DBI/SQL performance on SELECT via different methods?

324 Views Asked by At

I've been looking around and haven't been able to find a good answer to this question. Is there a real performance difference between the following DBI methods?

  • fetchrow_arrayref vs
  • selectall_arrayref vs
  • fetchall_arrayref

It probably doesn't matter when making a single SELECT call that will give a smallish (>50 records) resultset, but what about making multiple SELECT statements all in a row? What about if the resultsets are huge (i.e. thousands of records)?

Thanks.

2

There are 2 best solutions below

1
On

The key question to ask yourself is whether you need to keep all the returned rows around in memory.

If you do then you can let the DBI fetch them all for you - it will be faster than writing the equivalent code yourself.

If you don't need to keep all the rows in memory, in other words, if you can process each row in turn, then using fetchrow_arrayref in a loop will typically be much faster.

The reason is that the DBI goes to great lengths to reuse the memory buffers for each row. That can be a significant saving in effort. You can see the effect on this slide, although the examples don't directly match your question. You can also see from that slide the importance of benchmarking. It can be hard to tell where the balance lies.

If you can work on a per-row basis, then binding columns can yield a useful performance gain by reducing the work of accessing the values in the fetched rows.

You also asked about "huge" results. (I doubt "thousands of records" would be a problem on modern machines unless the rows themselves were very 'large'.) Clearly processing a row at a time is preferable for very large result sets. Note that some databases default to streaming all the results to the driver which then buffers them in a compact form and returns the rows one by one as your perl code (or a DBI method) fetches them. Again, benchmark and test for yourself.

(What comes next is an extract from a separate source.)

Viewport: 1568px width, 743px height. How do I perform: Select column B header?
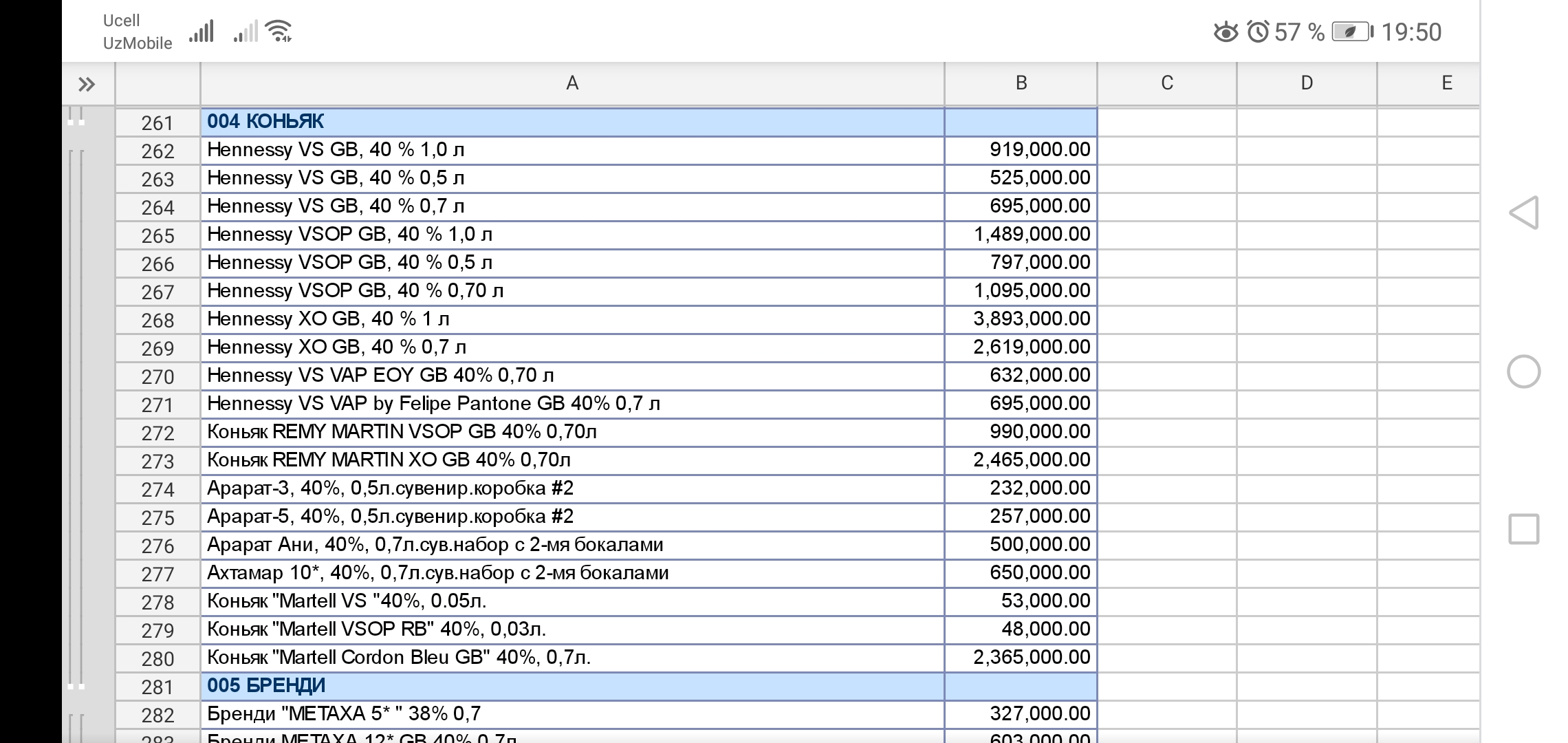1021,83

If you need more help, the dbi-users mailing list is a good place to ask. You don't need to subscribe.

3
On

The difference between fetchrow* and fetch all will be the location of the loop code in the call stack. That is, the fetchall* implies the fetch loop, while the fetchrow* implies that you will write your own loop.

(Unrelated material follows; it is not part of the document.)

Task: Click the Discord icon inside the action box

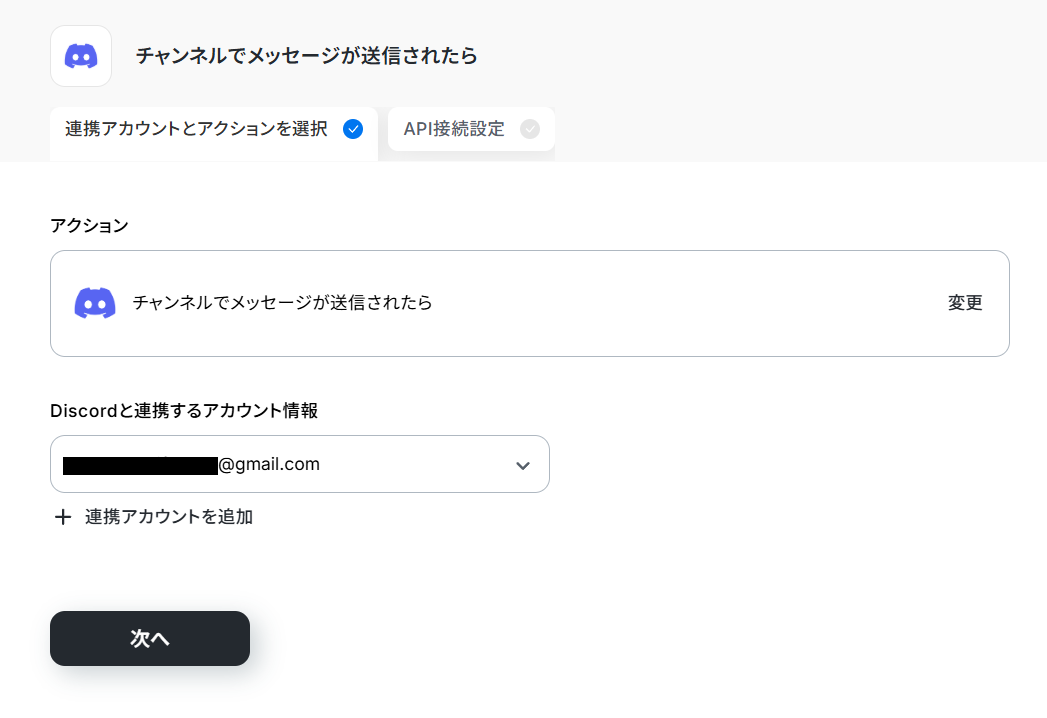Action: (95, 303)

The difference between the fetch* and select* methods is that one requires you to manually prepare() and execute() the query, while the other does that for you. The time differences will come from how efficient your code is compared to DBI's.

My reading has shown that the main differences between methods are between *_arrayref and *_hashref, where the *_hashref methods are slower due to the need to look up the hash key names in the database's metadata.